Horse Racing: Bago Shows True Colours to Lift Arc

October 4: Bago surged past Cherry Mix in the last 100 yards to claim the middle-distance championship of Europe.
Royal blue with light blue cross-belts. The colours have been part of racing's fabric for more than 30 years, carried to success across the world by the horses of the Niarchos family. But while the vast majority of their horses are stabled in France, the Prix de l'Arc de Triomphe had always eluded them. Until yesterday, when their three-year-old Bago stitched up the hole in the tapestry.

When Bago turned three on New Year's Day, he was officially the best of his age in Europe. Four wins from four starts as a juvenile had been enough to establish him as the champion of his generation. Two more victories, both in Group One events, soon followed.

Yet by the time he arrived at Longchamp yesterday, he looked more like a busted flush. He had been beaten in the International Stakes at York and then, more disturbingly, in the Prix Niel at Longchamp three weeks ago.

One more card finally completed his hand. Jonathan Pease, the Englishman who trains Bago, had always insisted that this was the best horse he had ever saddled, and with Spinning World, a Breeders' Cup winner, among his alumni, it was an impressive claim. Yesterday, he was proved right as Bago surged past Cherry Mix in the last 100 yards to claim the middle-distance championship of Europe.

Bago was settled in midfield by Thierry Gillet, as North Light, the Derby winner, cut out the early running under Kieren Fallon. North Light was soon joined by Tap Dance City, from Japan, who needed two furlongs to get to his ideal position at the head of the field from his wide draw in stall 18.

The pair of them fought a private battle for the next mile, as Cherry Mix tracked the lead and others, Bago included, jostled for position in behind. North Light changed his legs several times, a clear sign that he was feeling the fast ground, but as they turned for home, it was Tap Dance City who was first to drop away.

Cherry Mix was the first horse to sweep past North Light, but while he quickened clear going to the furlong pole, Bago had already started to reel him in. He got up to beat him by half a length, with Ouija Board, who finished brilliantly from an impossible position, another length away in third.

"I've said that he was the best horse I've had, and he is," Pease said. "He missed the spring completely when he was wrong with a minor respiratory virus, and that put his season sideways.

"I think the ground was very heavy when he was beaten at York and he struggled to go the pace, whereas on good ground today, he wasn't close, but he was close enough.

"He was the top-rated two-year-old last year, and it's very unusual for the top-rated juvenile to win the Arc at three."

Cherry Mix carried another famous set of silks, those of the Lagardere family, into second place, though their bloodstock empire may yet go under the hammer in the near future to pay off an immense tax bill.

Ouija Board, meanwhile, was the closest thing to a hard-luck story in the race. The winner of the Oaks in both England and Ireland had just four horses behind her as she turned into the straight, and passed a dozen on her run into third place.

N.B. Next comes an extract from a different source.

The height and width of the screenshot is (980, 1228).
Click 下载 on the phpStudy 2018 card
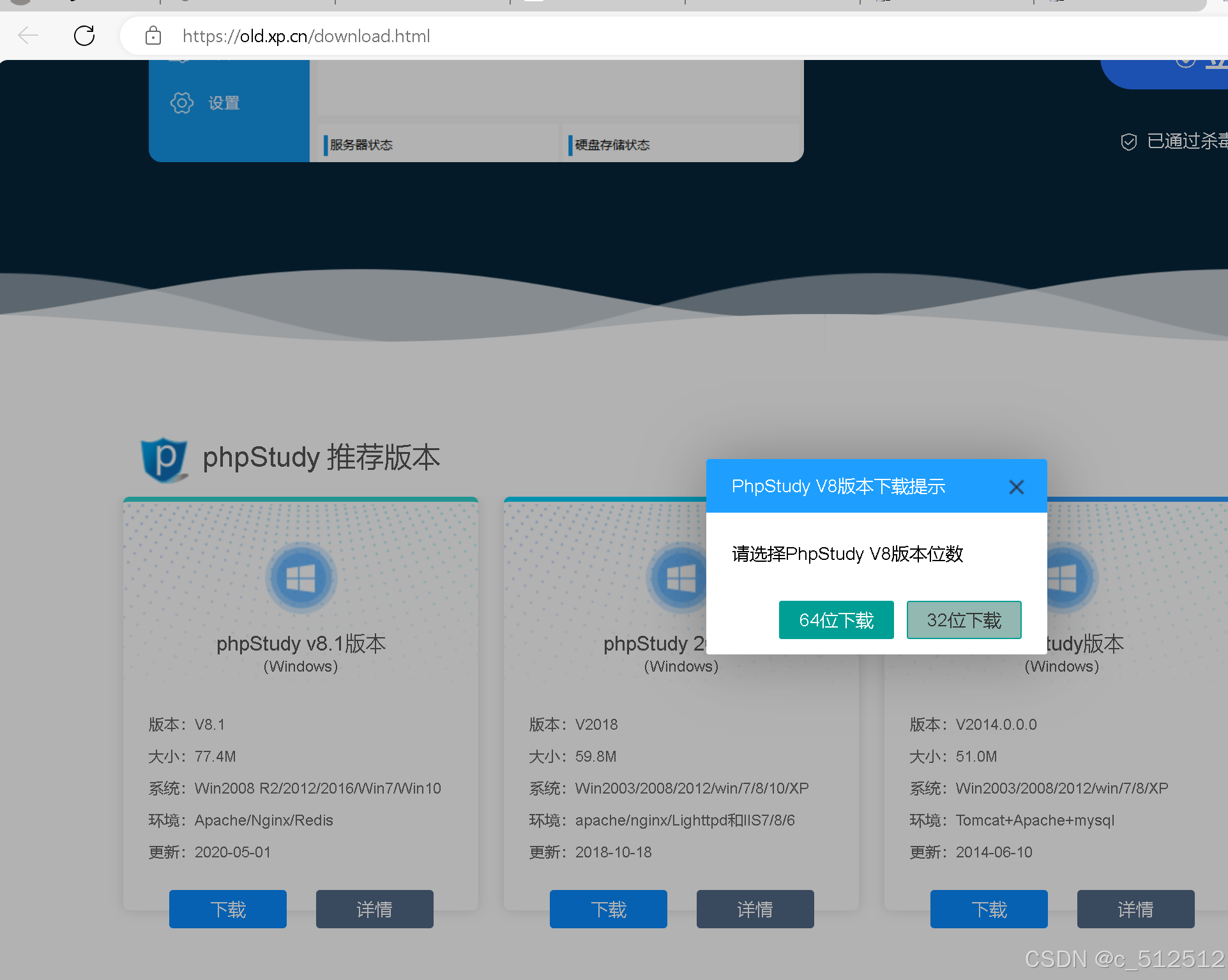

"Johnny [Murtagh] said that he couldn't really get a clear run and he was probably too far back, but then she took off and flew," Ed Dunlop, Ouija Board's trainer, said. "Being so far back, he used a lot of her speed to get as close as he did and maybe he just ran out of gas at the end. Hopefully next year there won't be quite so many runners."

Ouija Board may have one more task this season, in the Breeders' Cup Filly & Mare Turf in Texas later this month, and she is 9-4 favourite for that race with Hill's. Bago, meanwhile, could go for the Classic at the same meeting, the most valuable race in the game, and is 5-1 second-favourite (from 12-1) with Coral to win it.

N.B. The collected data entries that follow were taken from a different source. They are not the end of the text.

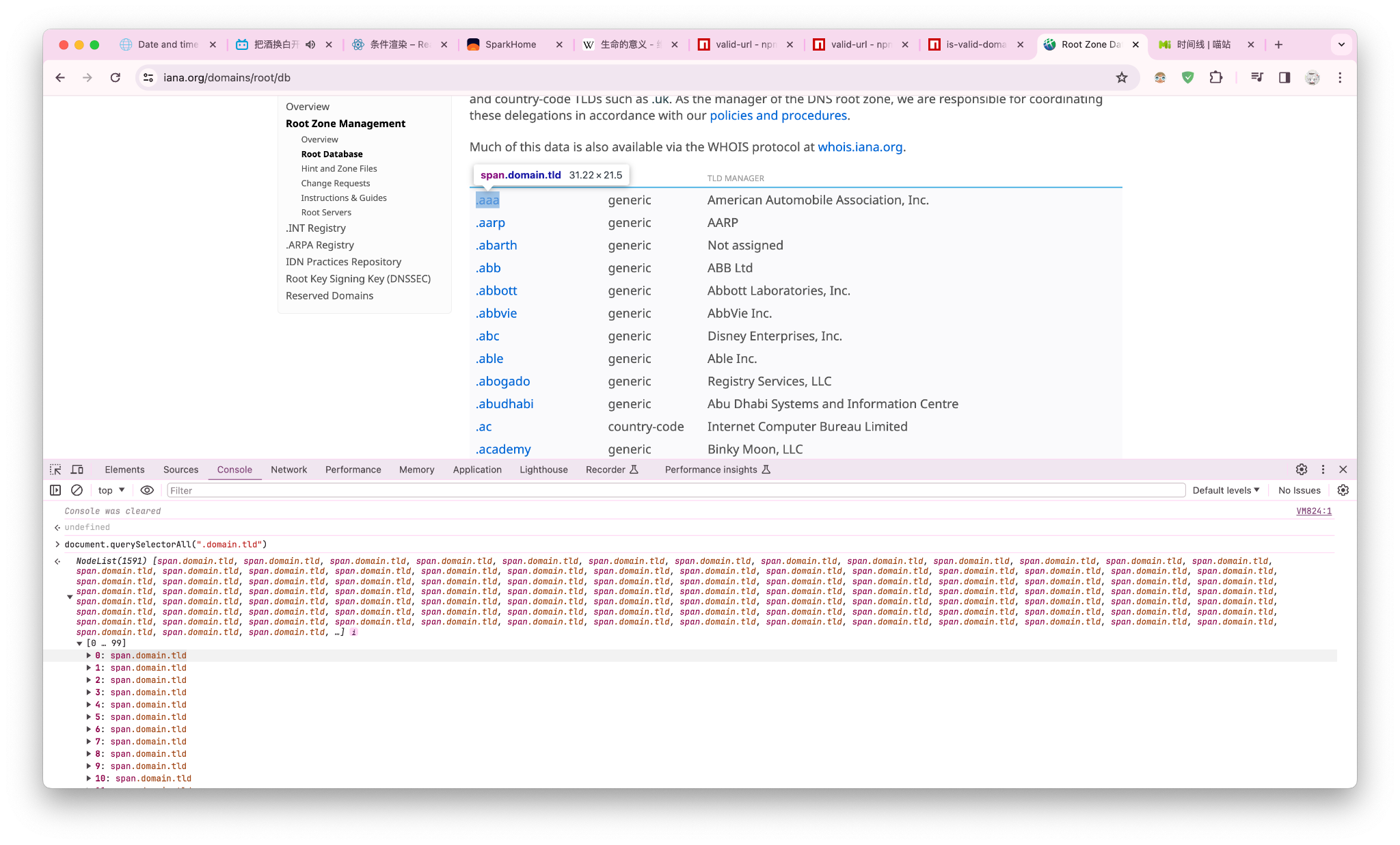This screenshot has height=845, width=1400.
Task: Open the 'top' frame context dropdown
Action: tap(110, 490)
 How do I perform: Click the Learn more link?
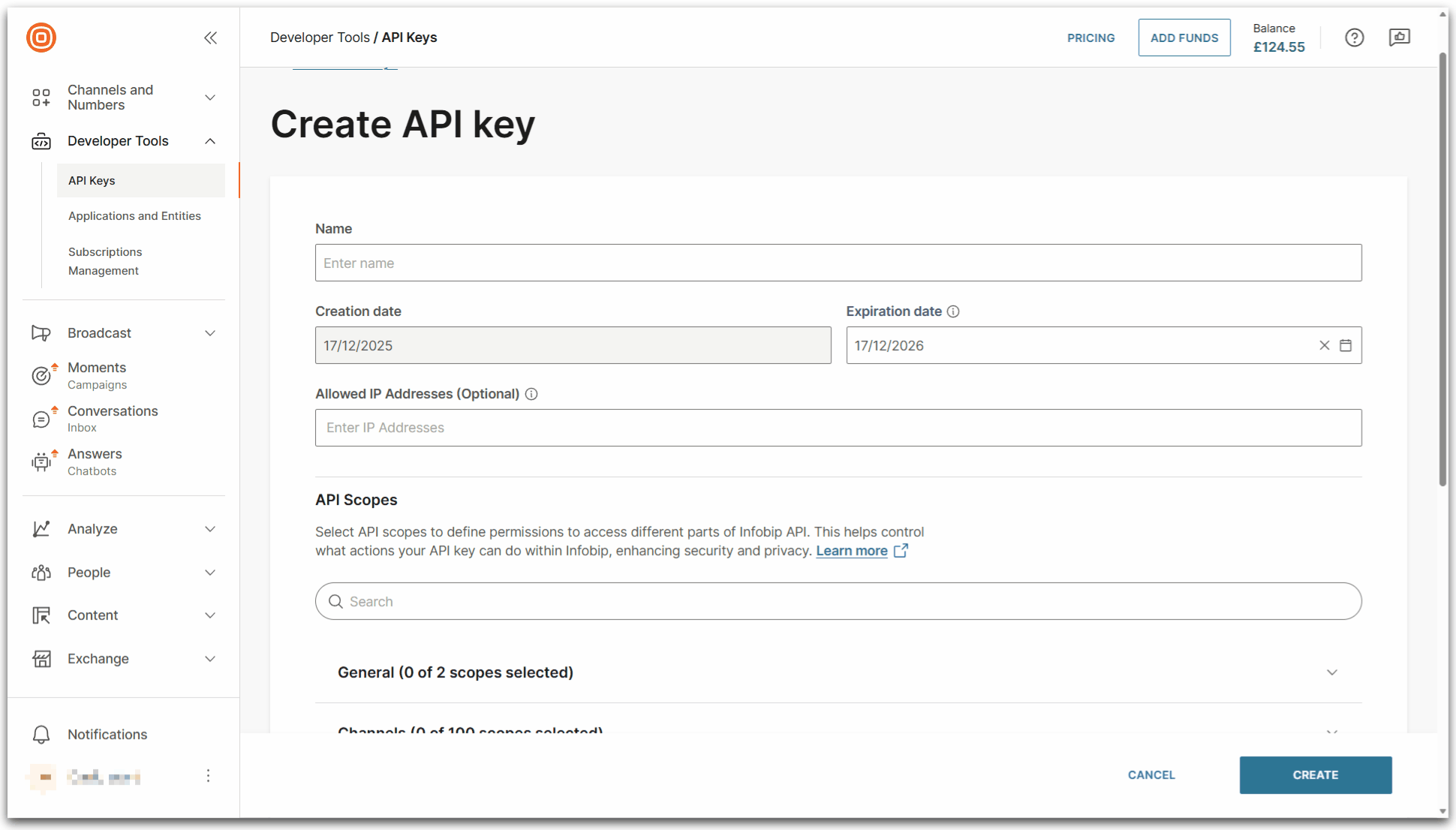[x=852, y=550]
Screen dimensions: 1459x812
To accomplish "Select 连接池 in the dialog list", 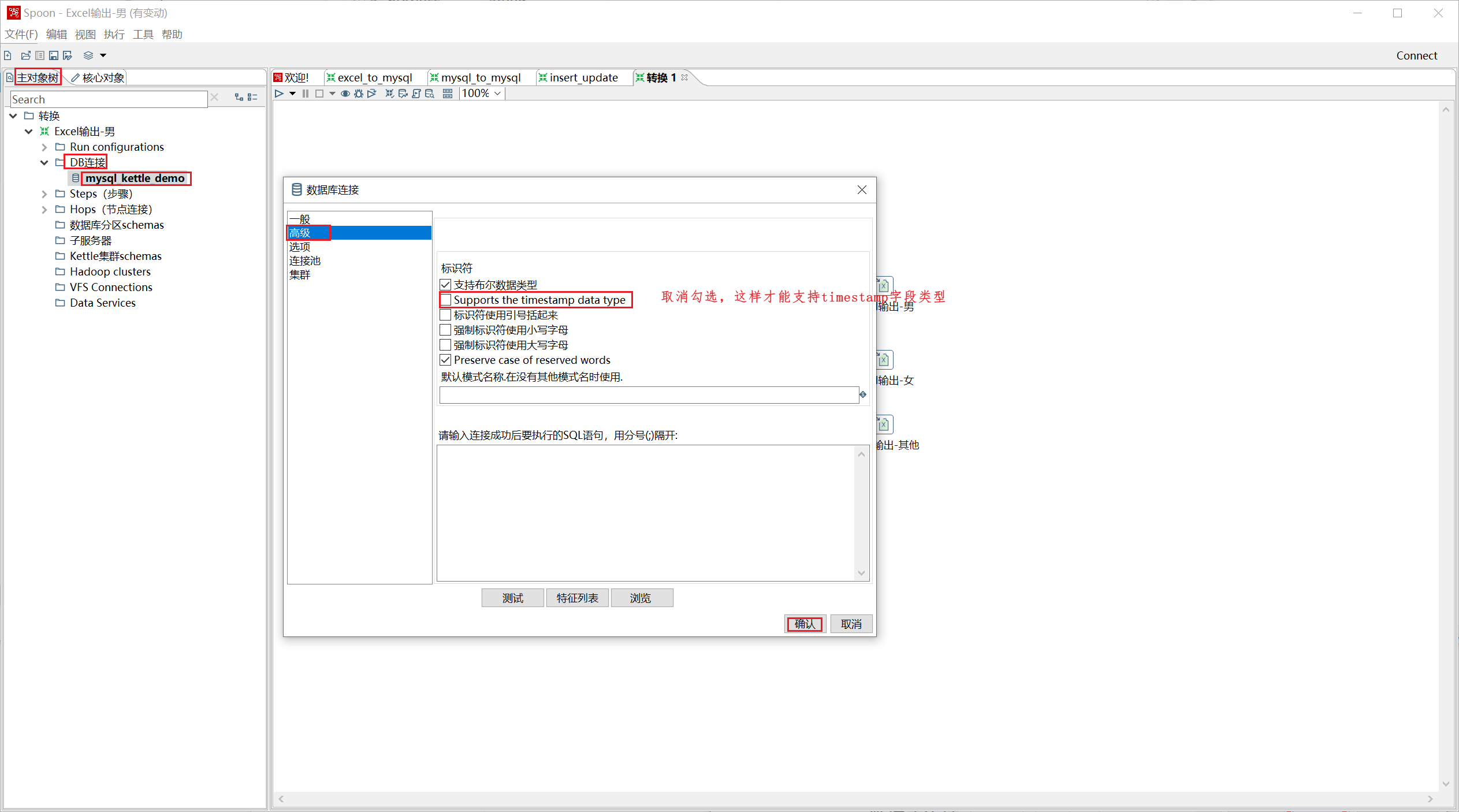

North Light, who is expected to stay in training next year, ran particularly well to maintain his gallop into fifth on unsuitable ground, but Grey Swallow, who beat him in the Irish Derby, had gone a race too far, and finished second-last.

It was Bago, though, who secured his place in turf history. The horse, as always, is oblivious. For the family behind his famous silks, decades of effort had found their reward.